# RECORDS SUPPLIED
┌──

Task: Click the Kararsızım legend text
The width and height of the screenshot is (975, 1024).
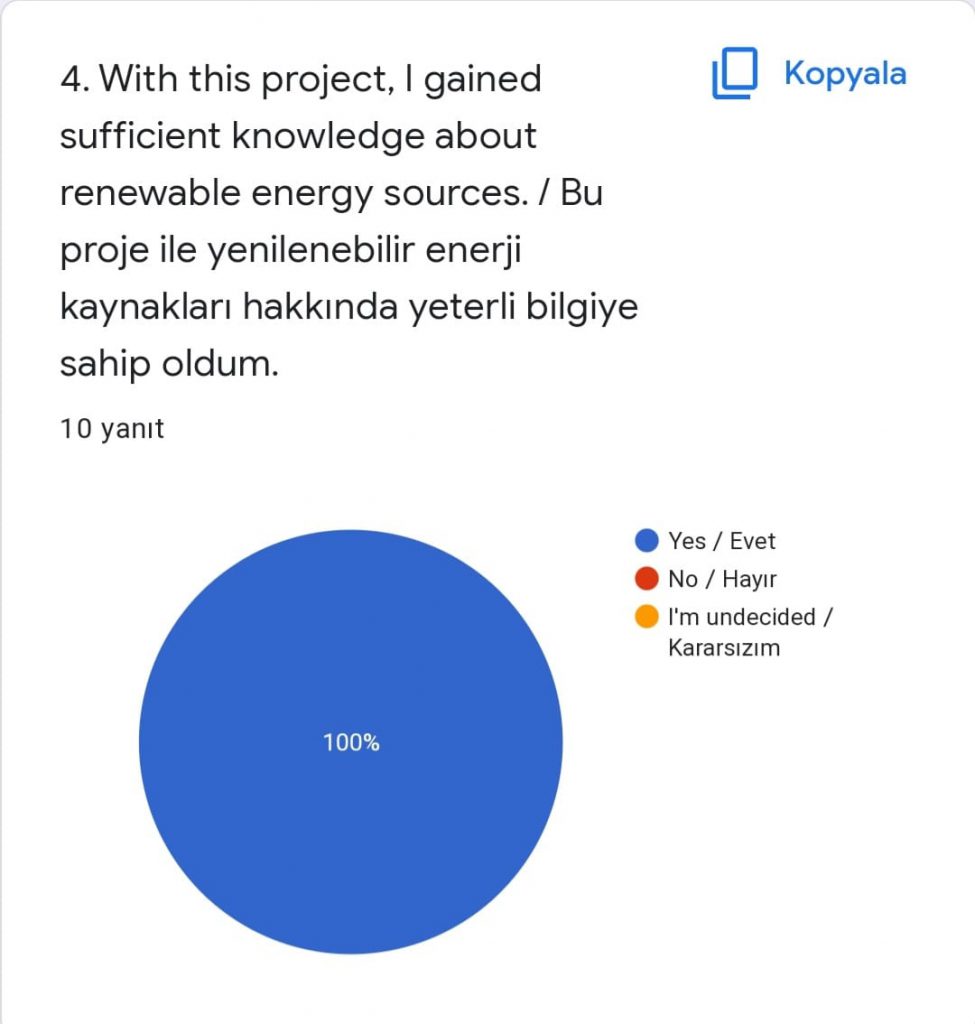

└──
┌──

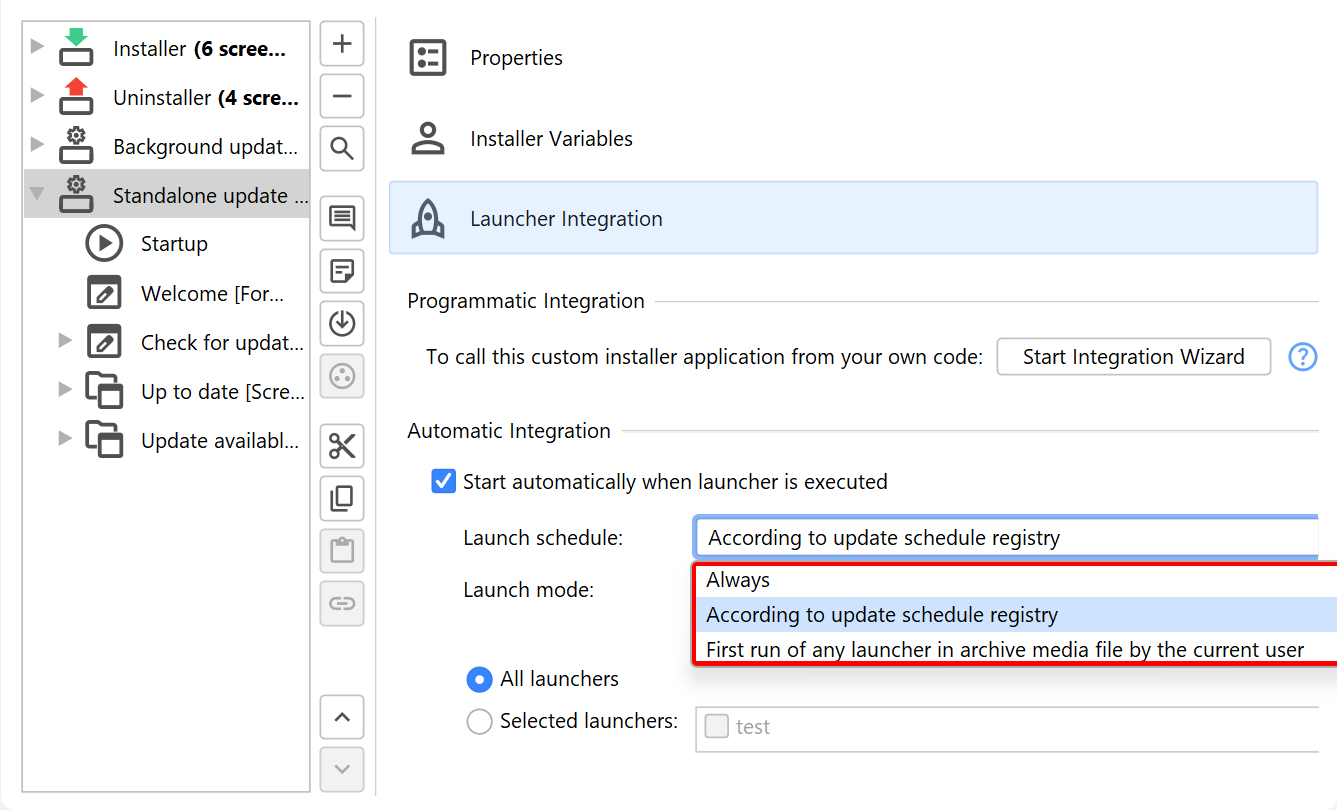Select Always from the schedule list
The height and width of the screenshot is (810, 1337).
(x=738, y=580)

└──
┌──

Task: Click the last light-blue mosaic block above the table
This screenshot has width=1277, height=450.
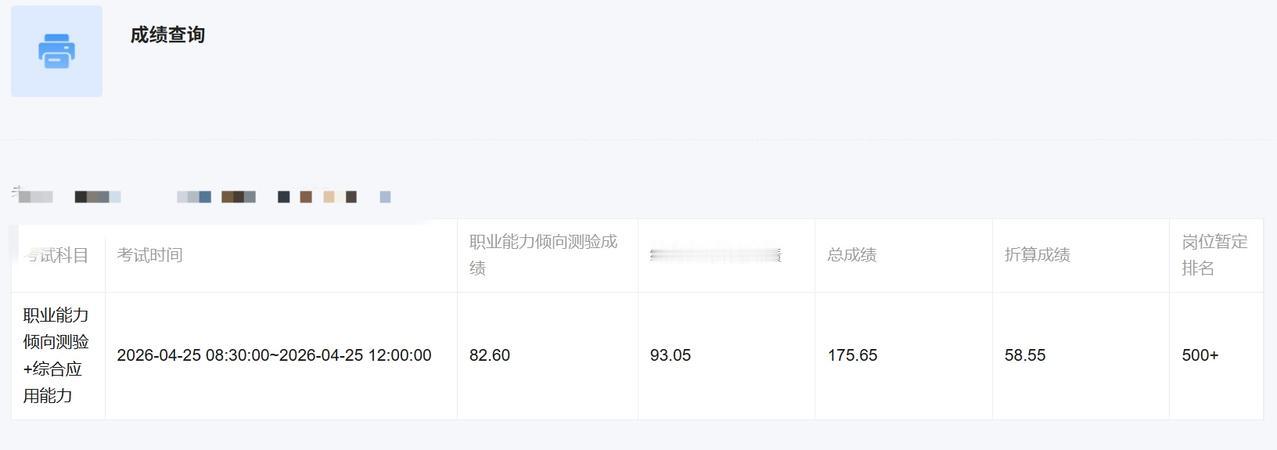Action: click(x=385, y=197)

└──

# EXERCISE INSTRUCTIONS
Rescale the lines between the one holding "Task: Click the last" and the one holding "Action: click(x=385, y=197)", inclusive. Reproduce all of them, requests included, with each click coordinate in the answers multiplied by 1.35 and rounded to a whole number (halves up), and omit the pictures.

# FINAL RESULT
Task: Click the last light-blue mosaic block above the table
This screenshot has width=1277, height=450.
Action: click(x=520, y=266)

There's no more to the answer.